Count the lines in the records below that contain the string "pyautogui". Reply with the number alone.

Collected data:

((

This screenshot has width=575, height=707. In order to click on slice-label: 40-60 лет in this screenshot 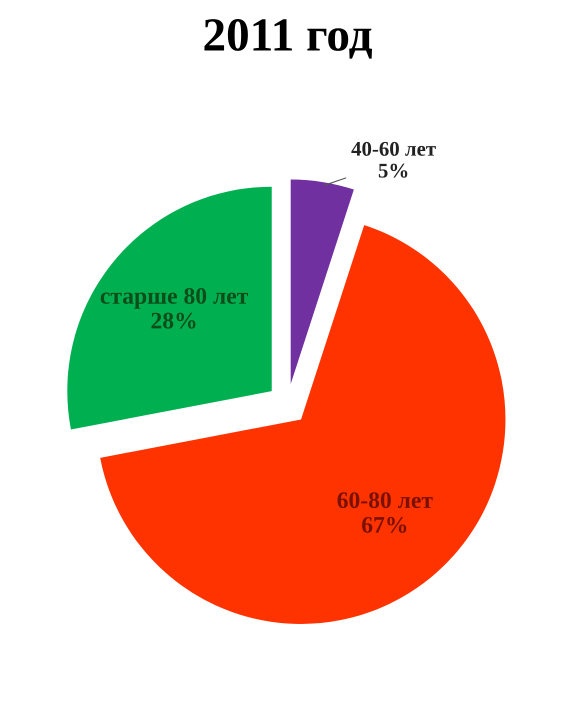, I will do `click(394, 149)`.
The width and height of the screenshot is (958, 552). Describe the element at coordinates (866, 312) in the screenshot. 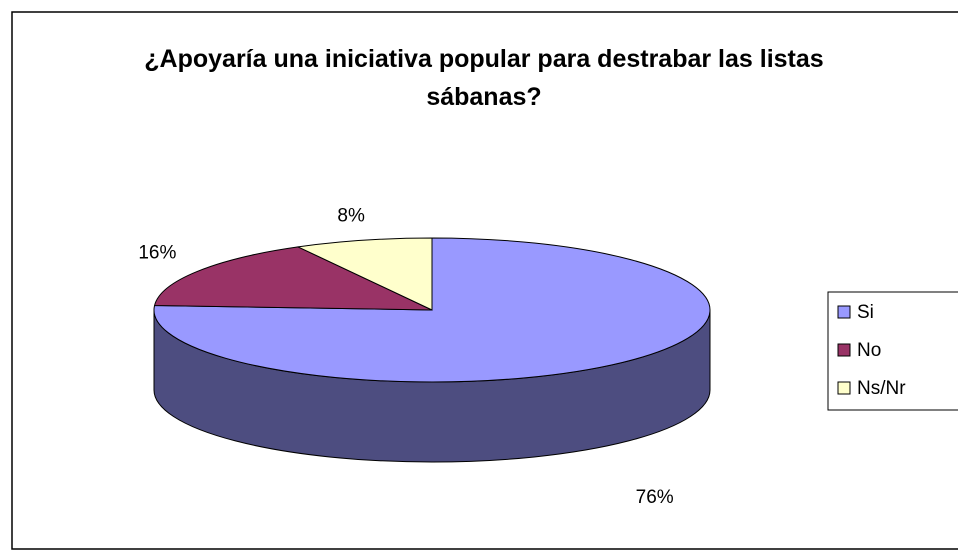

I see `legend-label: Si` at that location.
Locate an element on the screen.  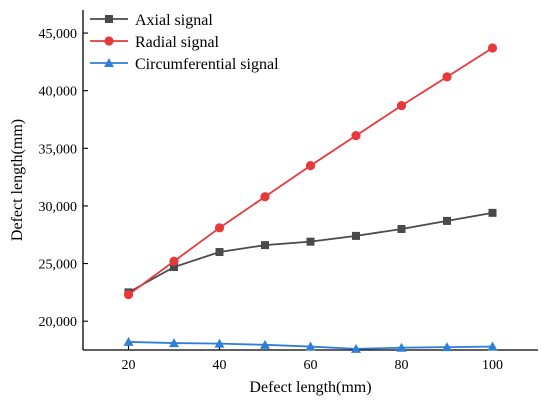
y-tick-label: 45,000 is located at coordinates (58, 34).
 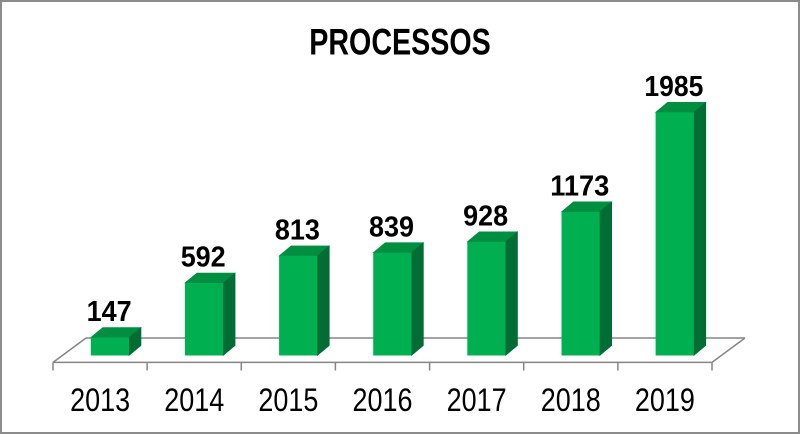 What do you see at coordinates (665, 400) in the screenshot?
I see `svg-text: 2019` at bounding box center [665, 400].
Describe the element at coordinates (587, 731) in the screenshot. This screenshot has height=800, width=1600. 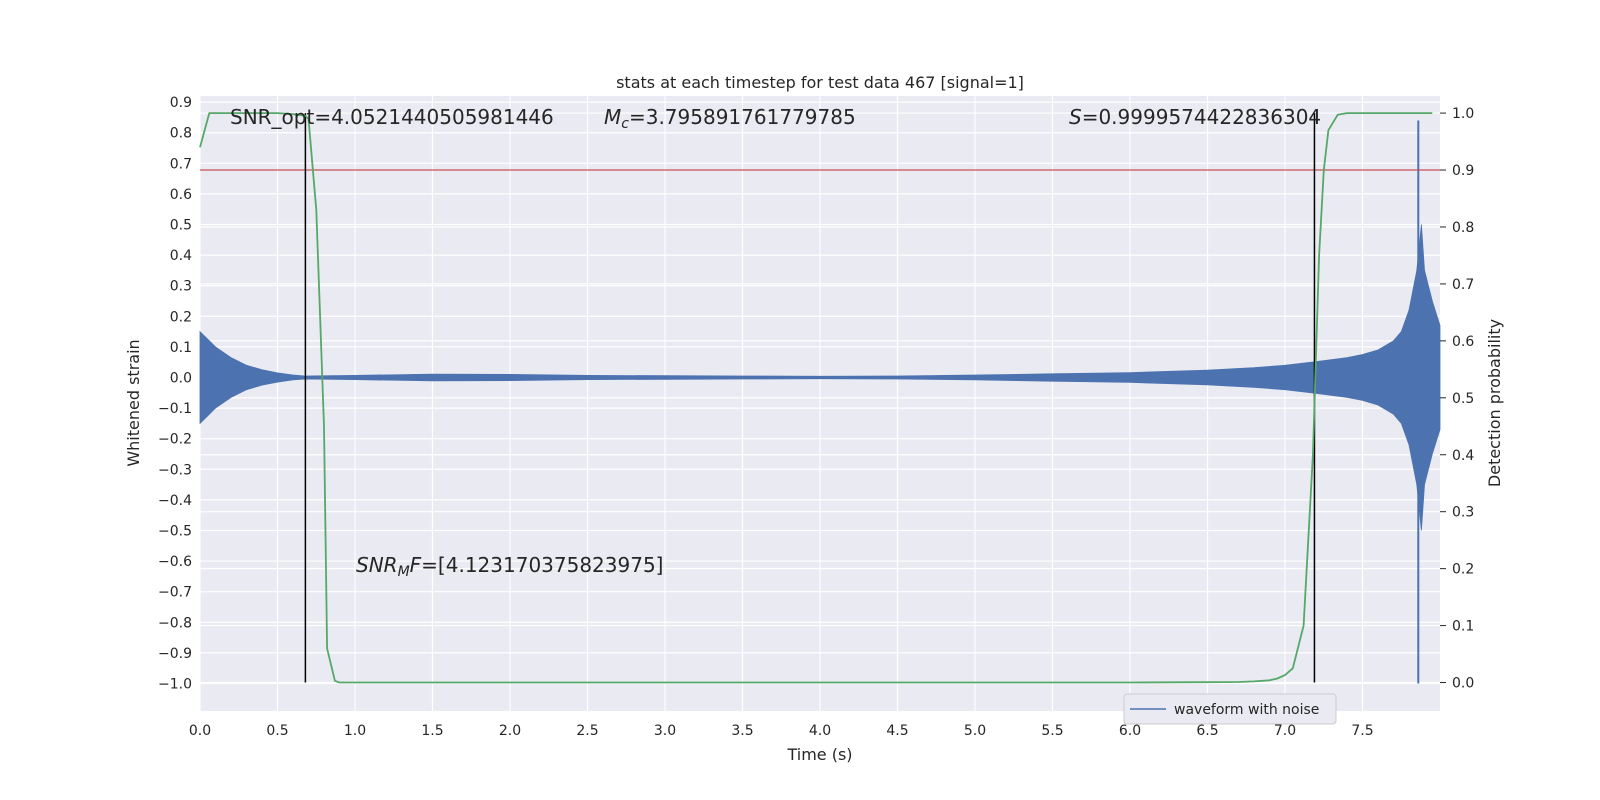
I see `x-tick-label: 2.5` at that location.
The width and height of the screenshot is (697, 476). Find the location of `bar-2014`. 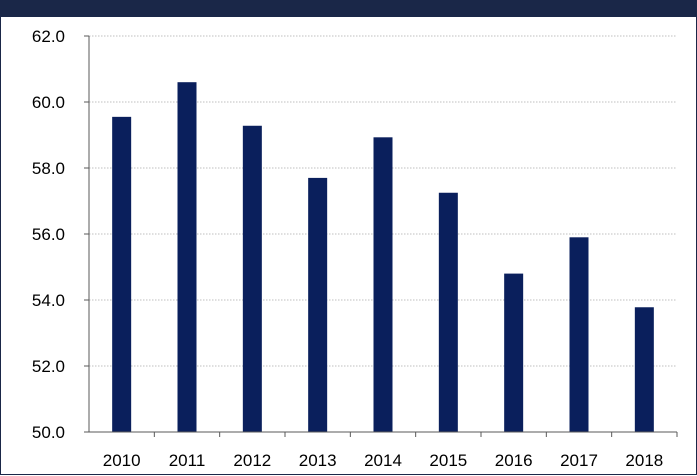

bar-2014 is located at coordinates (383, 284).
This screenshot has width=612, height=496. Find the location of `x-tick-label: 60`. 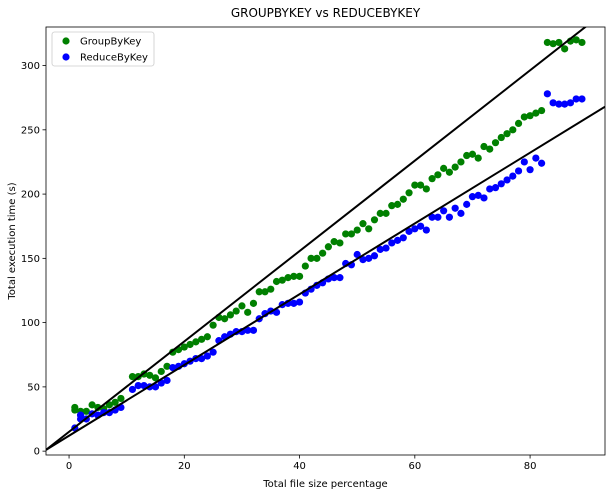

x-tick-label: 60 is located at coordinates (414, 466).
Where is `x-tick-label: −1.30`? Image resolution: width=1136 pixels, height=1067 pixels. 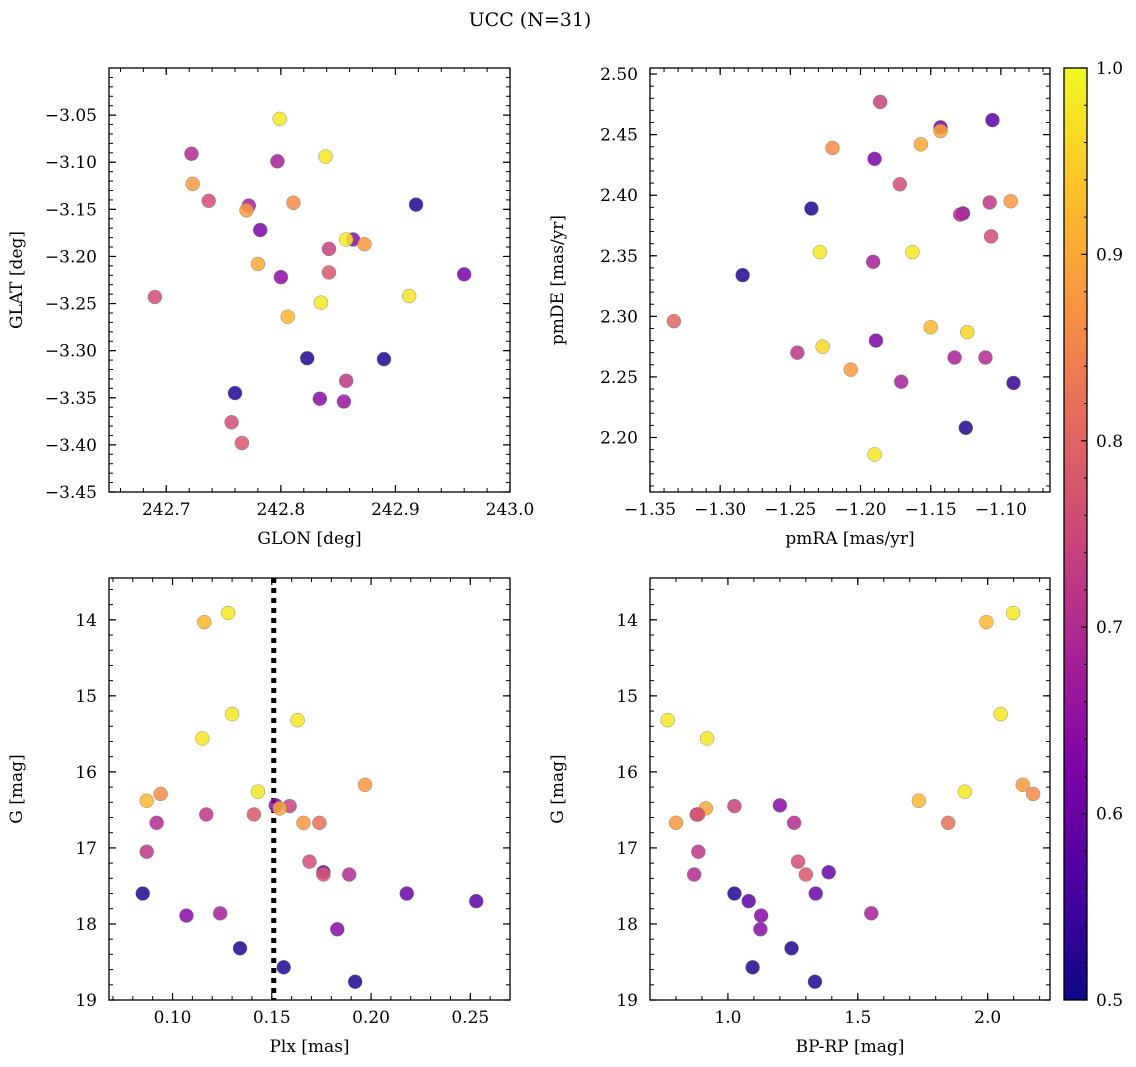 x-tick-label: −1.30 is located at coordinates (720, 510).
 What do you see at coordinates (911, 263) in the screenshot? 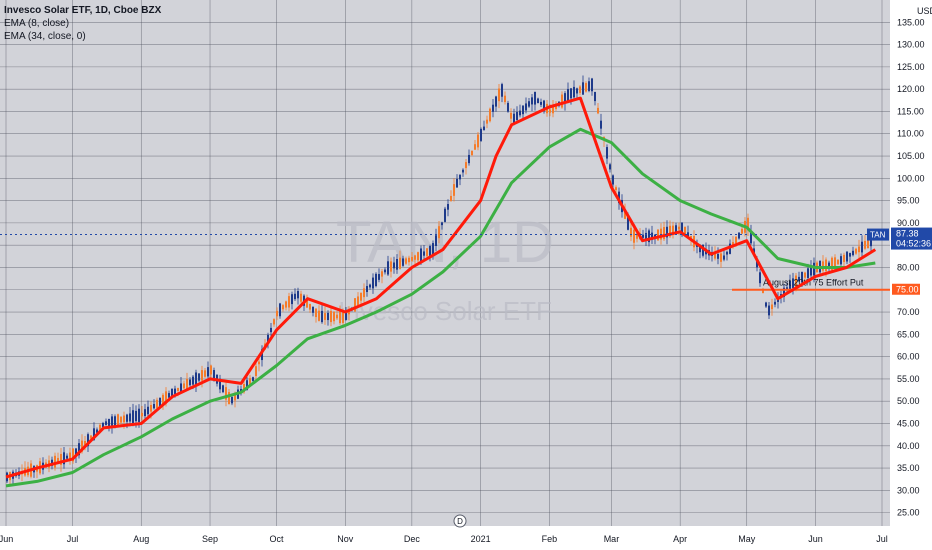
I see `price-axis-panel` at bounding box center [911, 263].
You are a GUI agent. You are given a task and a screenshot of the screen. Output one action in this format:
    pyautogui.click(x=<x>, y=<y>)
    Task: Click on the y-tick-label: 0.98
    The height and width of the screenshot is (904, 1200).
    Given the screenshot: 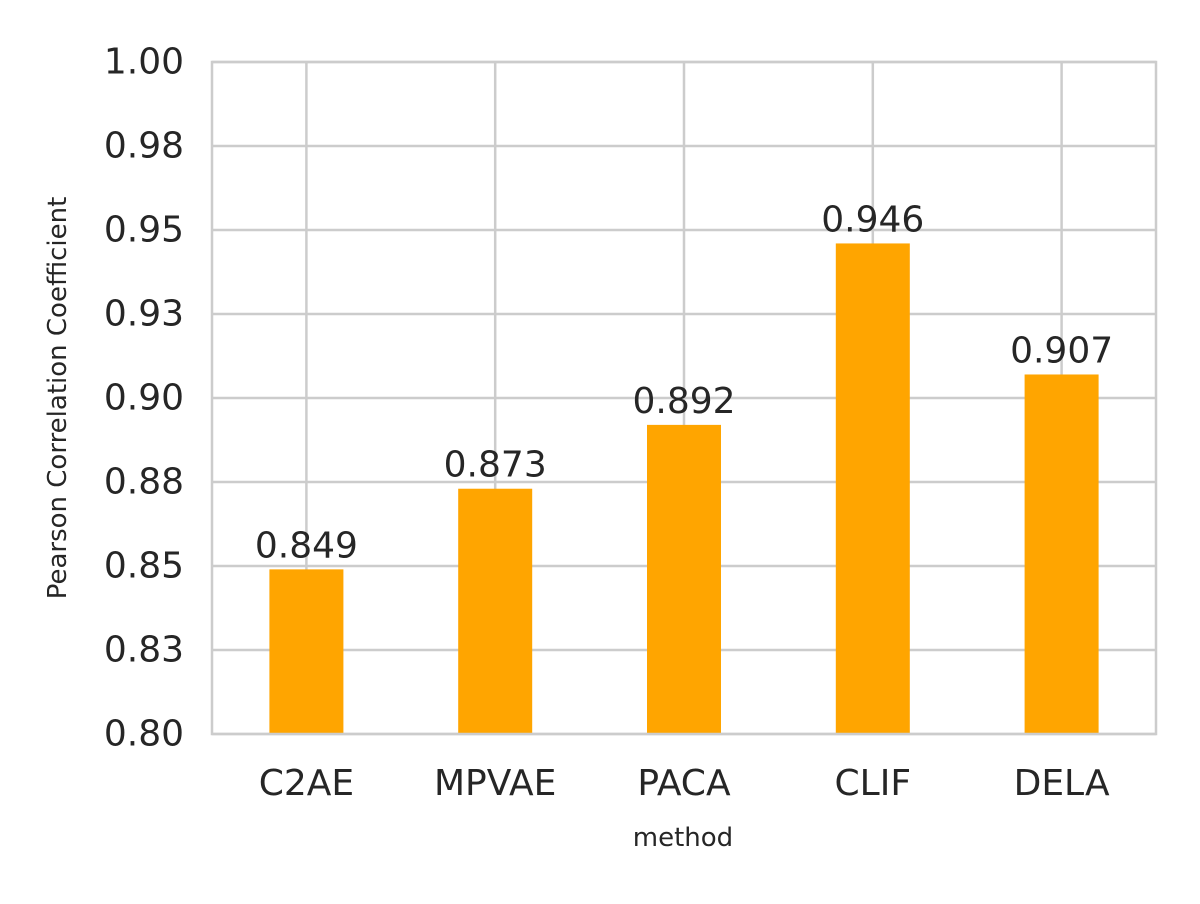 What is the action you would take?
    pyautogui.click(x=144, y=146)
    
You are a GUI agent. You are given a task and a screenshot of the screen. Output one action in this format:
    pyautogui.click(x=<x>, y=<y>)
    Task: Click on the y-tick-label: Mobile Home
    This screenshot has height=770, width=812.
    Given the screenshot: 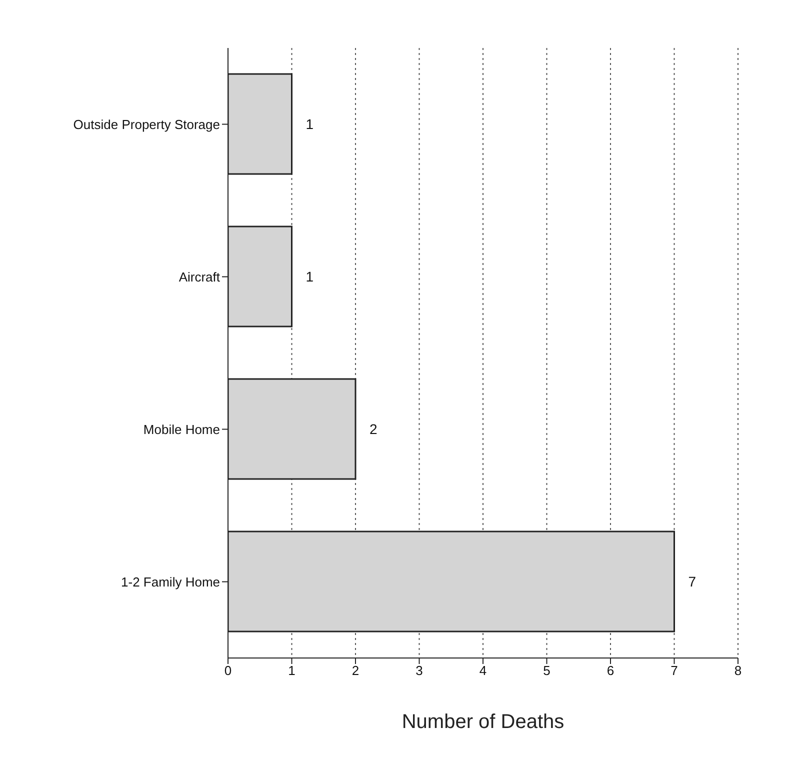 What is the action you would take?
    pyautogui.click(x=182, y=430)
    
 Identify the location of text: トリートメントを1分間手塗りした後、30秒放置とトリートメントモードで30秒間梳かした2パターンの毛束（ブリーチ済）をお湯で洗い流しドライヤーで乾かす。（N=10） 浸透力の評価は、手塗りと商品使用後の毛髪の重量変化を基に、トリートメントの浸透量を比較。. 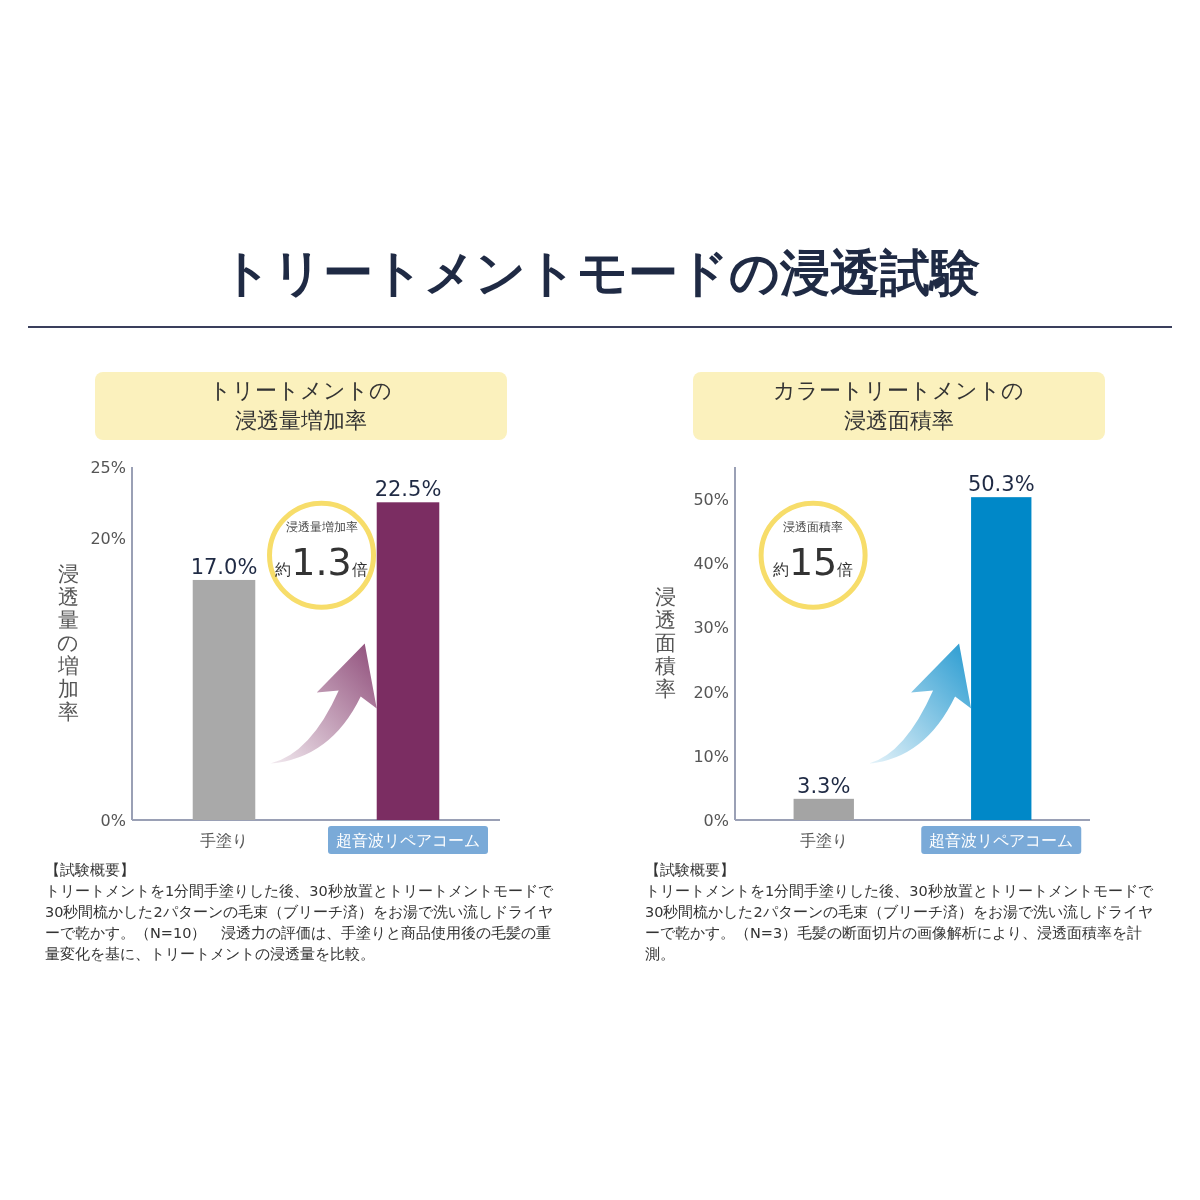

))

| RESULT FOR THIS TASK |
4